§ **What to produce**:
Can you rewrite the rows starting at the line containing "Viewport: 525px width, 700px height." and ending at the line containing "Action: pos(222,371)", keeping the requests and every other line but shifting each coordinate in the answers up by 132? Leave the pictures out of your answer.

(Collected data entries)

* BEGIN *

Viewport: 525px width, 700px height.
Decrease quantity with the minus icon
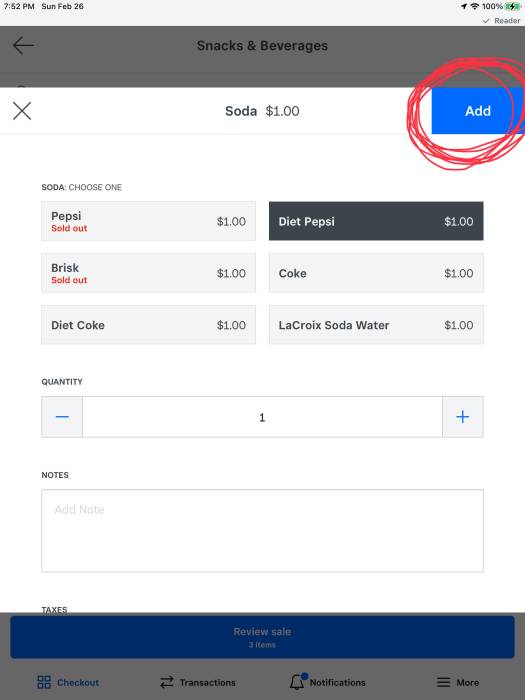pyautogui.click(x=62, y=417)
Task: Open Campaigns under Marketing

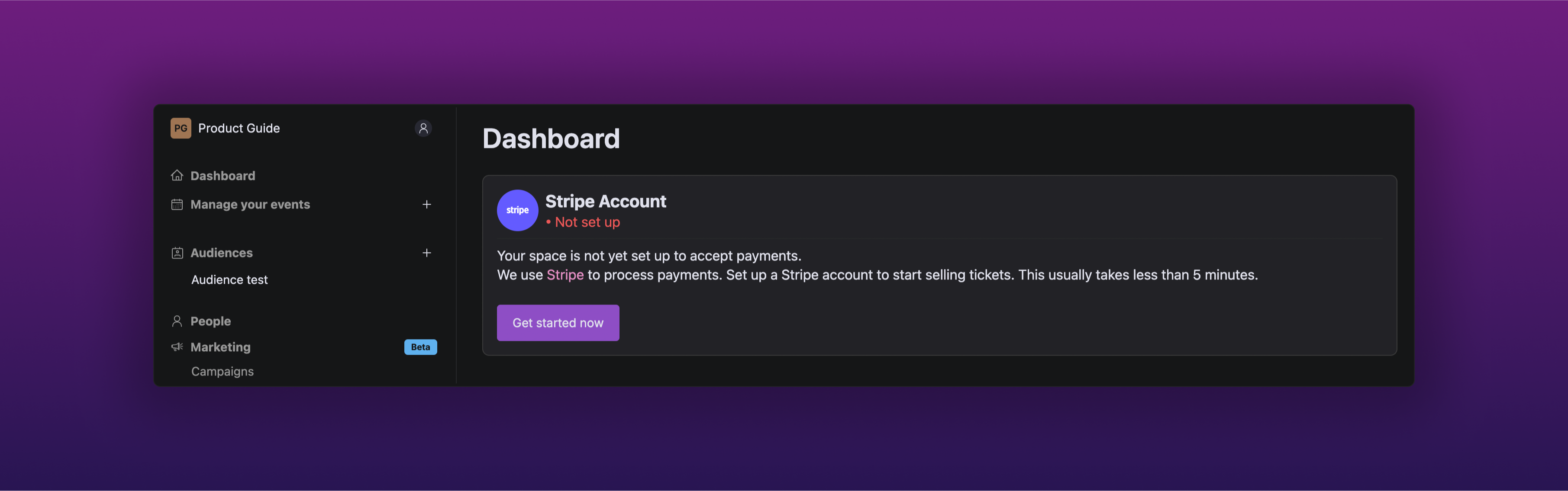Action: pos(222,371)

* END *
* BEGIN *

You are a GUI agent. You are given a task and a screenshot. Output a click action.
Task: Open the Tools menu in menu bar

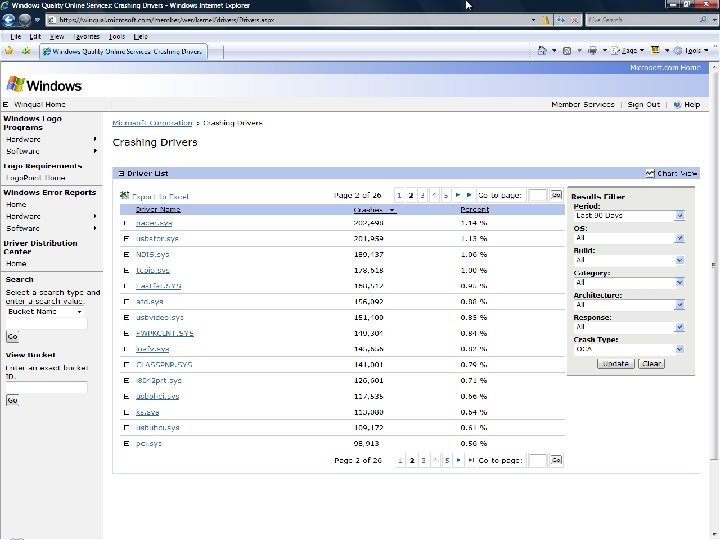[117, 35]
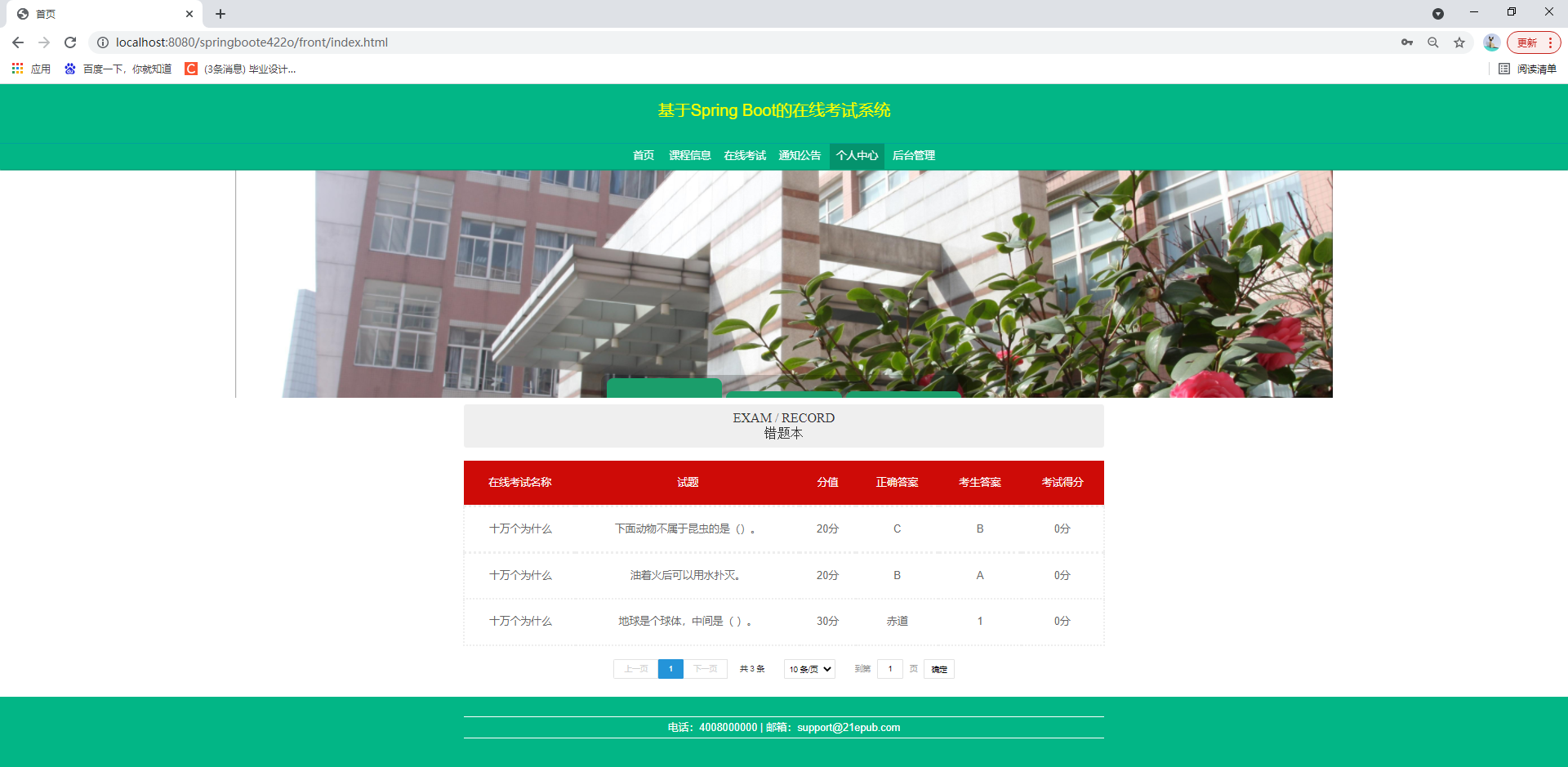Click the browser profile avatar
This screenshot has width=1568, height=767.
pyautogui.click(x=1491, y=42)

* END *

§ **The completed task**:
Viewport: 525px width, 700px height.
Decrease quantity with the minus icon
pyautogui.click(x=194, y=549)
Task: Open Campaigns under Marketing

Action: pos(354,503)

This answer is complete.